FOLGARIA. Continua a ritmi serrati l'attività dei soccorsi sull'Altipiano di Folgaria e Lavarone. La Fricca è stata riaperta in tarda mattina e tutto è sotto controllo.
I vigili del fuoco di Folgaria hanno concluso i lavori più urgenti e ora la concentrazione si sposta sugli interventi più residuali, come alcuni scantinati allagati e alcuni alberi da rimuovere, mentre i tecnici sono intenti a valutare i danni riportati dall'impianto a Ortesino.
Anche a Lavarone l'emergenza sembra alle spalle, i vigili di fuoco di zona hanno sgomberato dai detriti diverse strade secondarie e sterrate, quelle che portano all'acquedotto e al depuratore.

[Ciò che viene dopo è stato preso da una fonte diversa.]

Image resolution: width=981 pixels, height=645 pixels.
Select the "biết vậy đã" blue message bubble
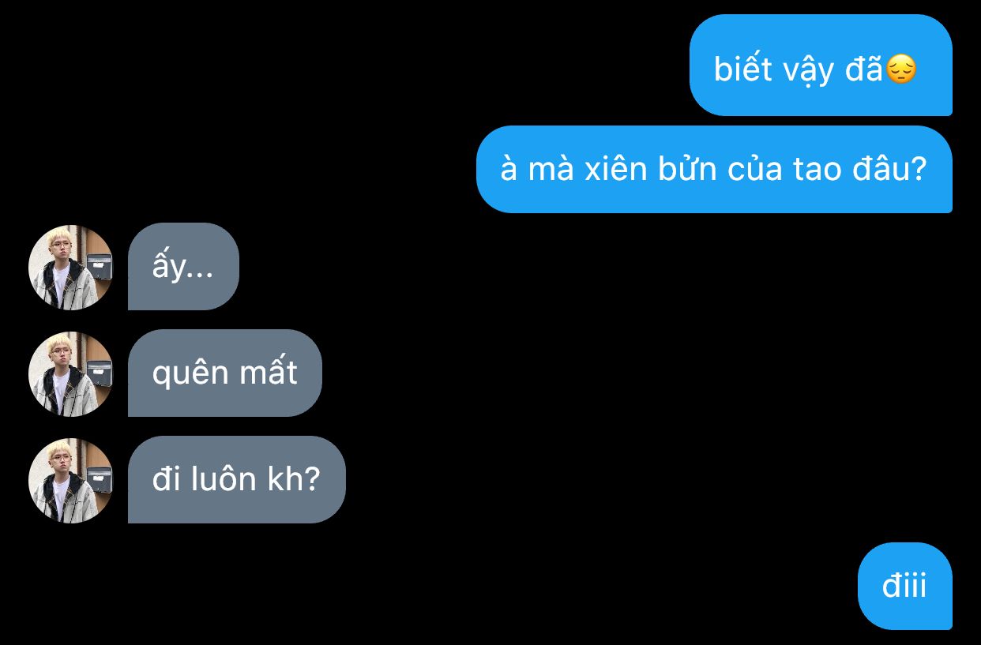821,65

Rimossi tutte le piante che sono crollate contro le abitazione, ma continua il monitoraggio del territorio, soprattutto per quelle situazioni più pericolanti.

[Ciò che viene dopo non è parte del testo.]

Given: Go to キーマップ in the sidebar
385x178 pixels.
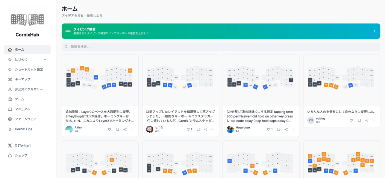Looking at the screenshot, I should click(x=23, y=79).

Le unità dei pompieri sono anche al lavoro lungo la linea della seggiovia Sonneck, a terra dopo la perturbazione, per liberare l'impianto dagli alberi e riuscire a valutare i danni riportati dall'infrastruttura.
L'elettricità ormai non rappresenta più un problema dal 30 ottobre (Qui articolo), mentre resta l'ordinanza che sconsiglia di utilizzare l'acqua dei rubinetti a fini potabili, se non dopo opportuna bollitura, in quanto appare ancora torbida.
Nei prossimi giorni, superata definitivamente la fase di maltempo, gli addetti prevedono di poter concludere le analisi chimiche per ritornare alla normalità.